Ten years’ continuous residence – settlement – appeal

As many readers may know, there is a rule within the immigration rules that enables migrants who have lived in the UK for ten continuous years – under any type of visa or any combination of visas – to acquire indefinite leave to remain (ie settlement) on that basis.

The principle is a simple one and, unless there are any significant countervailing factors, the migrant can rely on it. Briefly and basically, the applicant has to show that they have been in the UK for the requisite period and that they have not been outside the UK for too long during that period. There are a few complexities here and there, and English language/Life in the UK test requirements, but that is pretty much it.

To take an example: a migrant might have come to the UK on a Tier 4 visa to study a below degree-level course and then a Bachelor’s degree course and then a Master’s degree course, which might have taken five years in total. Then they might have got a good job and acquired a Tier 2 General visa as a skilled worker. Then, after say three years, they might have suddenly fallen in love and married a settled person and switched to a spouse/partner visa. After another two years, and assuming that the relationship remains intact, they could apply for settlement on the basis of ten years’ continuous lawful residence.

But supposing the application for some reason is refused – is there a remedy? Well, yes there is, but here things do get rather complicated.

The Home Office and Parliament have, over the last few years, been progressively eroding rights of appeal to the First-Tier Immigration Tribunal. There are now only two categories of visa application that attract the right of appeal if refused: (i) EEA applications and (ii) human rights applications.

What is a human rights application? Well, it’s a good question. By a strange combination of an Act of Parliament and immigration rules the Home Office have decided that some visa applicants get it and some don’t.
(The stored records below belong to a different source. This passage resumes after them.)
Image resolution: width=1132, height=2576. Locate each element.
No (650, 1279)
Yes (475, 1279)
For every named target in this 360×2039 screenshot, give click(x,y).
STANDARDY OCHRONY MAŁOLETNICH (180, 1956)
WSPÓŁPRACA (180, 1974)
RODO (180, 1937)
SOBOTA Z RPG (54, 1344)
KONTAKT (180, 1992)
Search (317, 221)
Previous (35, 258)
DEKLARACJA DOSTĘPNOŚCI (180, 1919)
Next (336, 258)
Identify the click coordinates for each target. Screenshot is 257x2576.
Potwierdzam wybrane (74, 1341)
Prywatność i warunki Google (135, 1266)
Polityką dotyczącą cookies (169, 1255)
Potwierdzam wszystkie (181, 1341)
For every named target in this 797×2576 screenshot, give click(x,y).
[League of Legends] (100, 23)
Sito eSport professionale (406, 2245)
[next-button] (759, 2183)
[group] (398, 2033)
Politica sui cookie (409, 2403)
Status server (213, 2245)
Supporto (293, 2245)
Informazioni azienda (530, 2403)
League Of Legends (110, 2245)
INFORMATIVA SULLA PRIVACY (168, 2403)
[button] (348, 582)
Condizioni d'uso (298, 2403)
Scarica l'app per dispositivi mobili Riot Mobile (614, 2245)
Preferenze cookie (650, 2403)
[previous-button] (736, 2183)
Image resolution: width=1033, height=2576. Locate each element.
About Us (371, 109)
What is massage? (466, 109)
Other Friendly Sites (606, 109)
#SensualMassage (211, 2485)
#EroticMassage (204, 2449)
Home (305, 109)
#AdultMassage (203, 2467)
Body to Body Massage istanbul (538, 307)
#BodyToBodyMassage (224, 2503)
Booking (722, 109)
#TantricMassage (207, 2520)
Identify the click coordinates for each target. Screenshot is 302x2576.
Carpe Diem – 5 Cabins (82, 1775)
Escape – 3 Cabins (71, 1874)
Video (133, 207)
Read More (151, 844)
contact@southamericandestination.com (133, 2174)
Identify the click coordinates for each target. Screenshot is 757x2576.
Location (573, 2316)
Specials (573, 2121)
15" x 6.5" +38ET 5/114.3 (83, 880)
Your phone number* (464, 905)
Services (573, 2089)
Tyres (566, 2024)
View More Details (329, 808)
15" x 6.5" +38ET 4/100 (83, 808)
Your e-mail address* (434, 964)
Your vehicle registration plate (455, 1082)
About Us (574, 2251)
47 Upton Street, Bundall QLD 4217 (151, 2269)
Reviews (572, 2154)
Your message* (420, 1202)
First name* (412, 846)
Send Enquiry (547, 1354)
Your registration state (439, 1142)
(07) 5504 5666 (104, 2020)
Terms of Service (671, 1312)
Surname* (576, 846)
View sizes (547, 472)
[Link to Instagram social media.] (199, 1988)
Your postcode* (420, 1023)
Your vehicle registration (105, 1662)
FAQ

Applicants who apply under the ten-year continuous residence rule do get it, they will be pleased to know.

The Home Office thinking about this appears to be that such an application has an intrinsic human rights character and it is therefore better to state that there is a right of appeal than have to fight about it in the courts.

In recent times a Nigerian family of three (described anonymously and efficiently as “OA and others”) found themselves before the First-Tier Tribunal on just such a matter.

But the judge at the First-Tier Tribunal thought that the First-Tier Tribunal did not have jurisdiction to hear the appeal, and so it didn’t. This must have come as rather a surprise to OA and others, and they appealed to the Upper Tribunal.

The Upper Tribunal must also have been rather surprised, because the First-Tier Tribunal judge had made this decision on the basis of out-of-date law. The poor judge had fallen into an error that many have done and no doubt many will – he had failed to keep up with changes in the law which, in the immigration field, come fast and furious.

In any event, the Upper Tribunal decided to come to the rescue of OA and others and, rather than send the case back to the First-Tier Tribunal for further consideration, decided to make a new comprehensive decision of their own, and in the process provided us with some useful learning.

There is a tricky question here, which might be put as follows:

An application is refused on the basis that it does not meet the requirements of the immigration rules. But the right of appeal can only be on the basis that the migrant’s human rights were infringed. Human rights law and immigration rules are two different bodies of law from different sources and governed by different principles. How is a judge at the First-Tier Tribunal supposed to address this situation?

The Upper Tribunal provided a very clear answer to this:

“… where the judge concludes that the [requirement of the relevant immigration rule] is satisfied and that there is nothing in the evidence before the judge to indicate that an application under [the relevant rule], made by the appellant within a reasonable time after the hearing, would be likely to be rejected by the respondent [ie Home Office], the judge should allow the human rights appeal.”

You can’t say clearer than this: if you met the requirements of the immigration rule you may well be deemed to have also satisfied the requirements for human rights. And this raises an important question: does this principle only apply to ten-year continuous residence cases or should it apply more broadly to different types of visa?

Yes, it should. The Upper Tribunal has previously allowed such appeals with visitor visa cases, and it seems safe to say that this principle is now widely established and can be relied upon at an appeal hearing with any immigration rule.

So OA and others were successful, and if you have a forthcoming appeal hearing at the First-Tier Tribunal our advice is, firstly, hope and pray that you get a judge who knows the up-to-date law and, secondly, make sure you have instructed a good lawyer who can guide the judge through the intricacies of the appeals legislation and caselaw.